## Start
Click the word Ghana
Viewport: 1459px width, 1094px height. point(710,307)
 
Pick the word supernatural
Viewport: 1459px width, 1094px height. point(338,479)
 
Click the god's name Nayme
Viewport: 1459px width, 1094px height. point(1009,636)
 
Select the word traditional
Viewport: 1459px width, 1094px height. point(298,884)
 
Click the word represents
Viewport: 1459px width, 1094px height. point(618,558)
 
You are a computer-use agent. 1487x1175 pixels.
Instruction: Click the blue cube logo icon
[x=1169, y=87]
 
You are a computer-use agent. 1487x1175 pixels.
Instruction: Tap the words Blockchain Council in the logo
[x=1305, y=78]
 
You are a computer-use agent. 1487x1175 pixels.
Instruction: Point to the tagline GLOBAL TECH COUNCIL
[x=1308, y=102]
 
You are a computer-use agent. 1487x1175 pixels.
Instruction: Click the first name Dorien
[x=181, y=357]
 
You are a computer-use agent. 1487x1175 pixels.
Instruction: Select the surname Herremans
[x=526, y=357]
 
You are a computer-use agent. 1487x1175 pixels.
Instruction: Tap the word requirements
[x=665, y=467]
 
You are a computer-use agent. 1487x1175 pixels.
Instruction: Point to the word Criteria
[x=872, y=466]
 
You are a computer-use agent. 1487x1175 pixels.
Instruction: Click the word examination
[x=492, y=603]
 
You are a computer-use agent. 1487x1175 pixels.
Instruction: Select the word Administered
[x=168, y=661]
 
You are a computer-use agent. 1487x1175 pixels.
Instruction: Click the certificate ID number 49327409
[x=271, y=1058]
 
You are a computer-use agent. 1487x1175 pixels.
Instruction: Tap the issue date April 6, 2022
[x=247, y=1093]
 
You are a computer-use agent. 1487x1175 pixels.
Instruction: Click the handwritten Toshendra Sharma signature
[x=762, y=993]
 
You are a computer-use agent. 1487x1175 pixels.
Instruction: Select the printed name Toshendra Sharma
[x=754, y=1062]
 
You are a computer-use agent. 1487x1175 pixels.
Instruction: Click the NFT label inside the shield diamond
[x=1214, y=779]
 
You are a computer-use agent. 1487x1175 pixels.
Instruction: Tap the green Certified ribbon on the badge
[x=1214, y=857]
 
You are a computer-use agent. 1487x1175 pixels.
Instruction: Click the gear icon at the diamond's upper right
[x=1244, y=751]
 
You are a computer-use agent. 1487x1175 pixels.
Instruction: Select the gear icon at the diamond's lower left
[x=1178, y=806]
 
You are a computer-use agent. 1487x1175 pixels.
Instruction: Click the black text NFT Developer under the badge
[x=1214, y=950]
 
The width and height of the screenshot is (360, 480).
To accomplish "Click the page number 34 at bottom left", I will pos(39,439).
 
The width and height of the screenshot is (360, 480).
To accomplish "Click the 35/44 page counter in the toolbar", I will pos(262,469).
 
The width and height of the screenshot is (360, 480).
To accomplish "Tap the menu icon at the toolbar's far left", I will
## End
**AIM:** Reproduce all of the records above verbatim, line for line.

**SOLUTION FOR THIS EXERCISE:**
Click the word Ghana
Viewport: 1459px width, 1094px height. point(710,307)
 
Pick the word supernatural
Viewport: 1459px width, 1094px height. point(338,479)
 
Click the god's name Nayme
Viewport: 1459px width, 1094px height. point(1009,636)
 
Select the word traditional
Viewport: 1459px width, 1094px height. point(298,884)
 
Click the word represents
Viewport: 1459px width, 1094px height. point(618,558)
 
You are a computer-use agent. 1487x1175 pixels.
Instruction: Click the blue cube logo icon
[x=1169, y=87]
 
You are a computer-use agent. 1487x1175 pixels.
Instruction: Tap the words Blockchain Council in the logo
[x=1305, y=78]
 
You are a computer-use agent. 1487x1175 pixels.
Instruction: Point to the tagline GLOBAL TECH COUNCIL
[x=1308, y=102]
 
You are a computer-use agent. 1487x1175 pixels.
Instruction: Click the first name Dorien
[x=181, y=357]
 
You are a computer-use agent. 1487x1175 pixels.
Instruction: Select the surname Herremans
[x=526, y=357]
 
You are a computer-use agent. 1487x1175 pixels.
Instruction: Tap the word requirements
[x=665, y=467]
 
You are a computer-use agent. 1487x1175 pixels.
Instruction: Point to the word Criteria
[x=872, y=466]
 
You are a computer-use agent. 1487x1175 pixels.
Instruction: Click the word examination
[x=492, y=603]
 
You are a computer-use agent. 1487x1175 pixels.
Instruction: Select the word Administered
[x=168, y=661]
 
You are a computer-use agent. 1487x1175 pixels.
Instruction: Click the certificate ID number 49327409
[x=271, y=1058]
 
You are a computer-use agent. 1487x1175 pixels.
Instruction: Tap the issue date April 6, 2022
[x=247, y=1093]
 
You are a computer-use agent. 1487x1175 pixels.
Instruction: Click the handwritten Toshendra Sharma signature
[x=762, y=993]
 
You are a computer-use agent. 1487x1175 pixels.
Instruction: Select the printed name Toshendra Sharma
[x=754, y=1062]
 
You are a computer-use agent. 1487x1175 pixels.
Instruction: Click the NFT label inside the shield diamond
[x=1214, y=779]
 
You are a computer-use agent. 1487x1175 pixels.
Instruction: Tap the green Certified ribbon on the badge
[x=1214, y=857]
 
You are a computer-use agent. 1487x1175 pixels.
Instruction: Click the gear icon at the diamond's upper right
[x=1244, y=751]
 
You are a computer-use agent. 1487x1175 pixels.
Instruction: Select the gear icon at the diamond's lower left
[x=1178, y=806]
 
You are a computer-use agent. 1487x1175 pixels.
Instruction: Click the black text NFT Developer under the badge
[x=1214, y=950]
 
The width and height of the screenshot is (360, 480).
To accomplish "Click the page number 34 at bottom left", I will pos(39,439).
 
The width and height of the screenshot is (360, 480).
To accomplish "Click the 35/44 page counter in the toolbar", I will pos(262,469).
 
The width and height of the screenshot is (360, 480).
To accomplish "Tap the menu icon at the toolbar's far left", I will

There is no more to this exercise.